Notable Cross-Sells Contact Center Automation
SuperDial
This matters because Notable is no longer selling a single automation tool, it is using the same data pipes and hospital relationships to land more workflows once it is inside the account. A health system that already uses Notable for patient intake, scheduling, or registration can add contact center and authorization agents without standing up a new vendor, because the system is already connected to the EHR, payer portals, and work queues.
-
Notable now markets contact center automation as a digital worker for inbound calls, referral coordination, scheduling, medication refills, and prior authorization statusing.
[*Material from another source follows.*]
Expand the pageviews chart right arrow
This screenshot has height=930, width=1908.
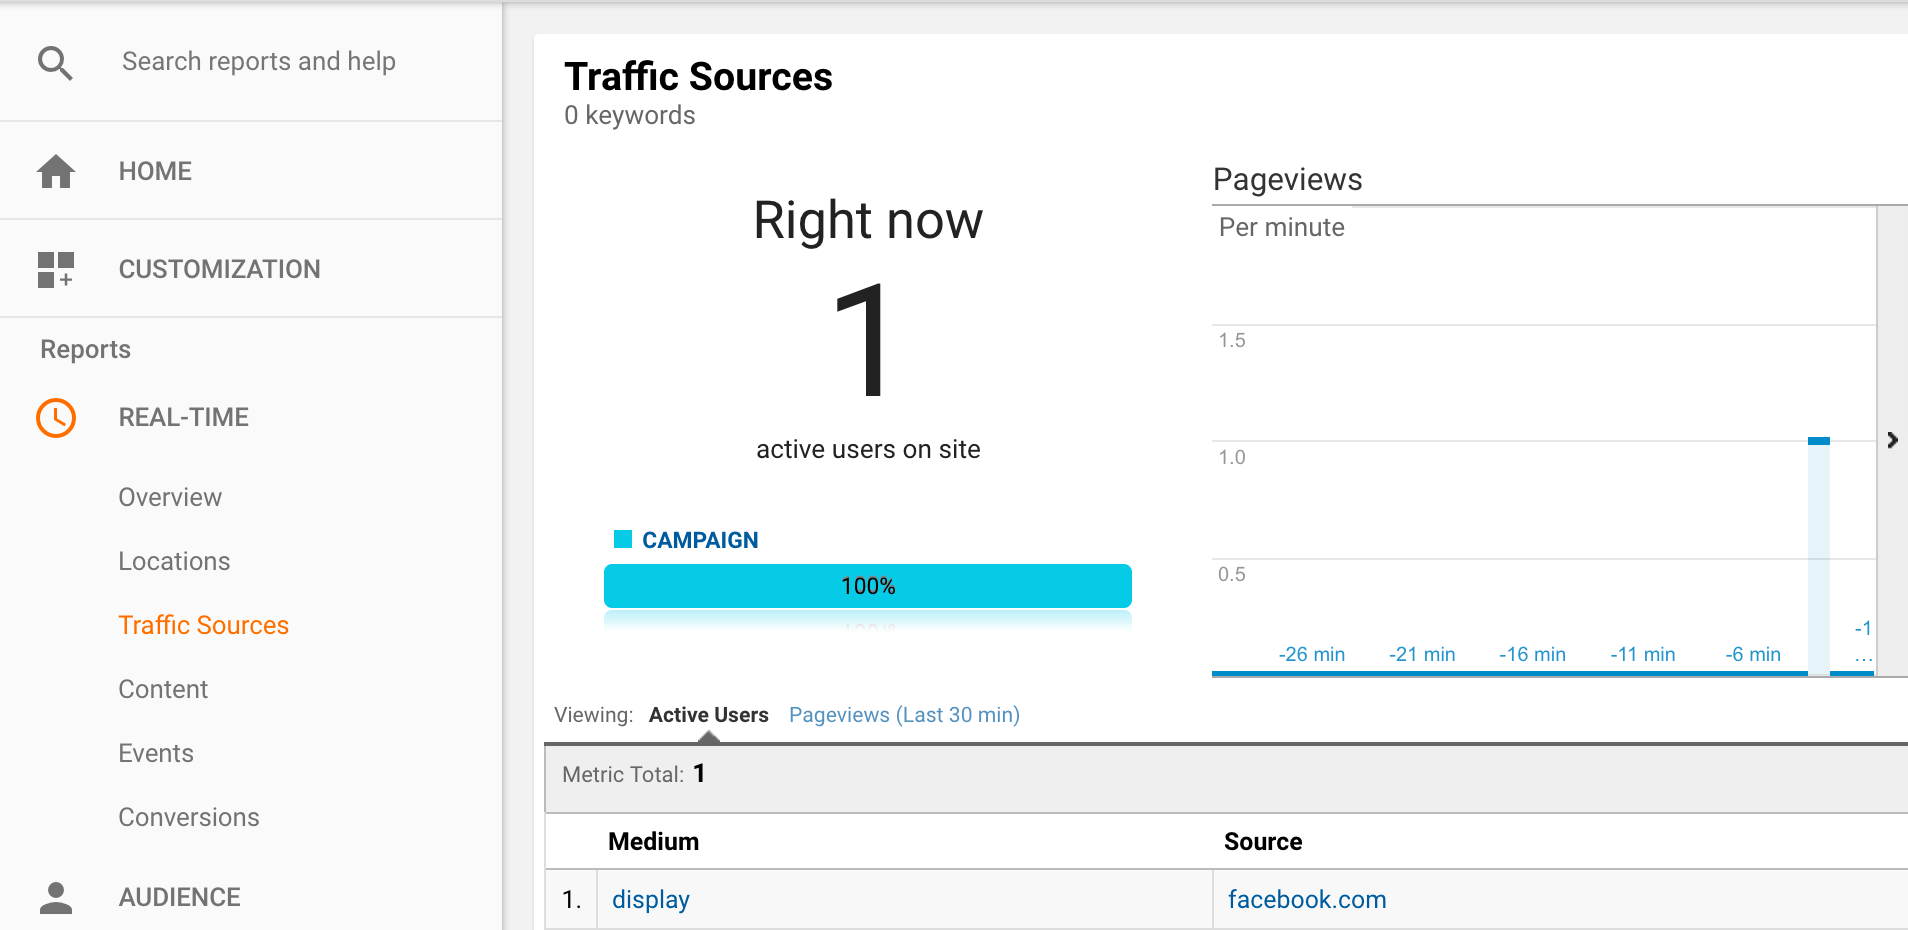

That makes the contact center a natural extension of its earlier patient access products, not a separate wedge.
-
Its authorization product uses the same platform pattern. It pulls data from the EHR, checks payer requirements, submits through payer portals, and writes status back into work queues. Once those integrations are live, selling adjacent payer communication workflows gets much easier.
-
That is the competitive pressure on pure play caller startups like SuperDial. A specialist may have a sharper product for payer phone calls, but incumbents like Notable and FinThrive can bundle similar automation into broader hospital operations software and sell it across existing customer bases.
The market is moving toward platform vendors that can orchestrate intake, authorizations, payer follow up, and contact center work in one system. As hospitals push to cut call volume and manual queue work, the winners are likely to be vendors that turn one installed workflow into a chain of adjacent cross sells.